** Task instructions **
1: Write out the Rie Kaneto profile word for word, everything from "- Weight: 67" down to "World Championships (SC)".
2: According to the Rie Kaneto profile, who is her coach?

** Text excerpt **
Personal information
- Full name: Rie Kaneto
- National team: Japan
- Born: 8 September 1988 (age 37) Shobara, Hiroshima, Japan
- Height: 174 cm (5 ft 9 in)
- Weight: 67 kg (148 lb)

Sport
- Sport: Swimming
- Strokes: Breaststroke
- Club: Tokai SC
- Coach: Tsuyoshi Kato

Medal record
Women's swimming
Representing Japan
Olympic Games
| Gold medal – first place | 2016 Rio de Janeiro | 200 m breaststroke |
World Championships (SC)
| Silver medal – second place | 2014 Doha | 200 m breaststroke |
Pan Pacific Championships
| Silver medal – second place | 2014 Gold Coast | 200 m breaststroke |
Asian Games
| Silver medal – second place | 2014 Incheon | 200 m breaststroke |
Universiade
| Gold medal – first place | 2009 Belgrade | 200 m breaststroke |
| Silver medal – second place | 2007 Bangkok | 200 m breaststroke |

= Rie Kaneto =

Japanese swimmer (born 1988)

Rie Kaneto (金藤 理絵, Kanetō Rie) is a Japanese competitive swimmer who specializes in breaststroke events. She won the gold medal in the 200 meter breaststroke at the 2016 Summer Olympics.

** Data block **
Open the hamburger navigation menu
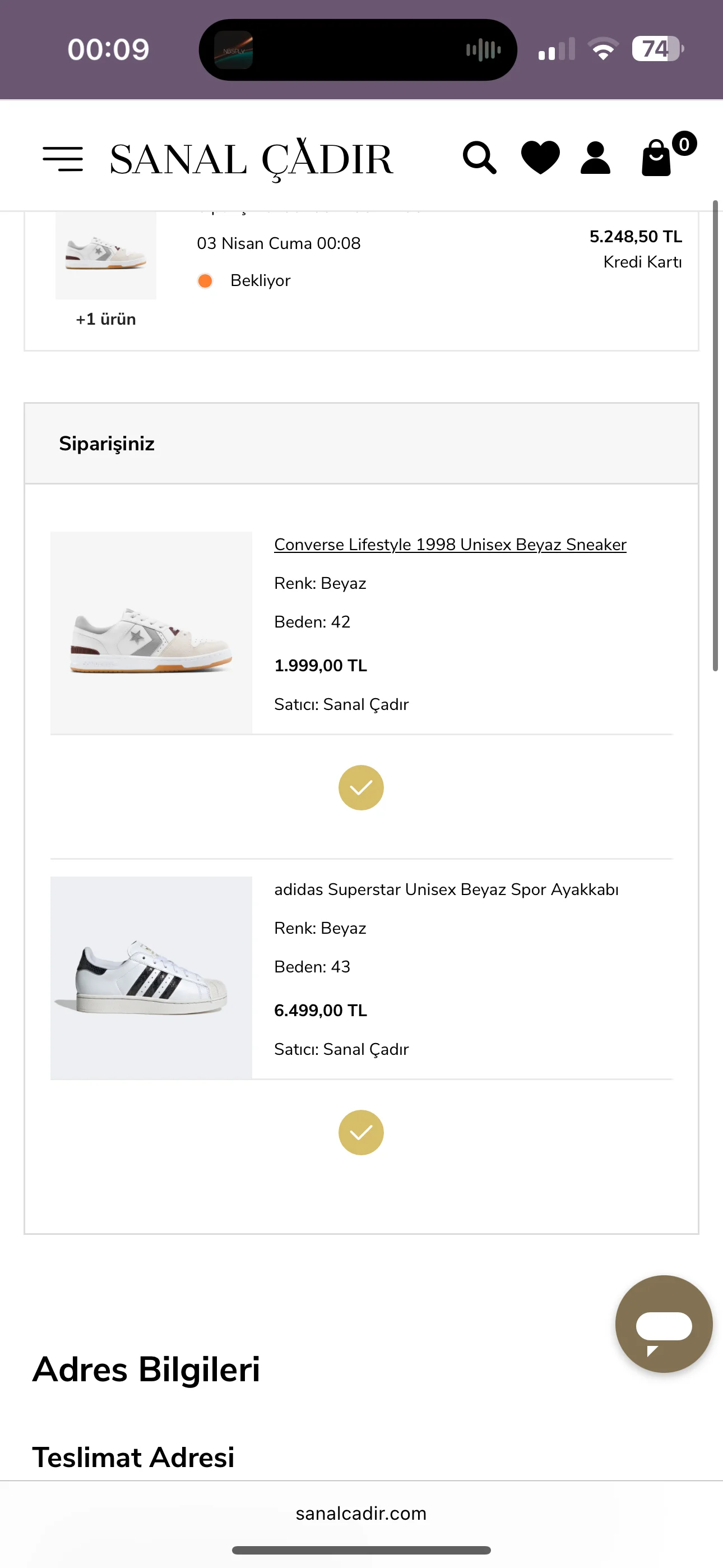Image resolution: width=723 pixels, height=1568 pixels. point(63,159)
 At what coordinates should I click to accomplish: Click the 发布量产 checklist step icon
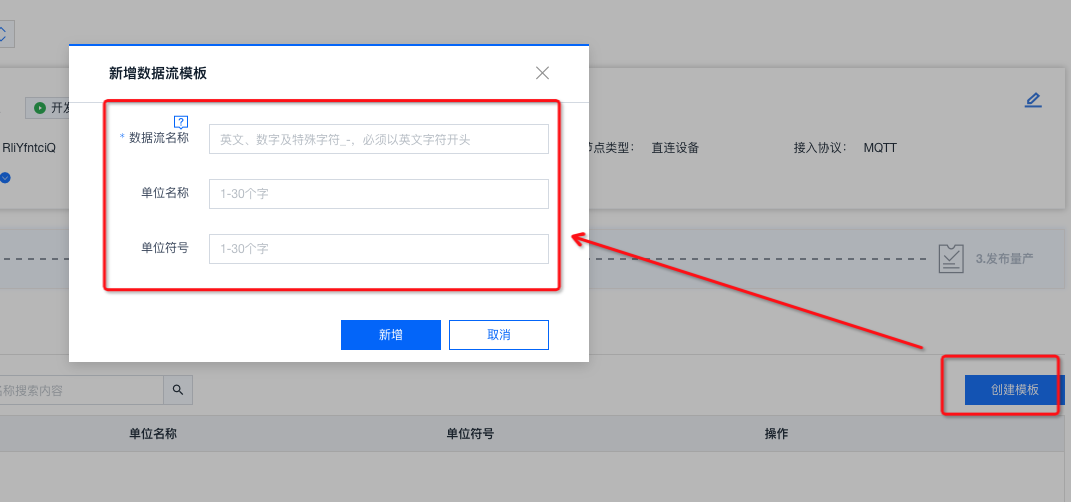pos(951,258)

** Exercise results **
1:
- Weight: 67 kg (148 lb)

Sport
- Sport: Swimming
- Strokes: Breaststroke
- Club: Tokai SC
- Coach: Tsuyoshi Kato

Medal record
Women's swimming
Representing Japan
Olympic Games
| Gold medal – first place | 2016 Rio de Janeiro | 200 m breaststroke |
World Championships (SC)

2: Tsuyoshi Kato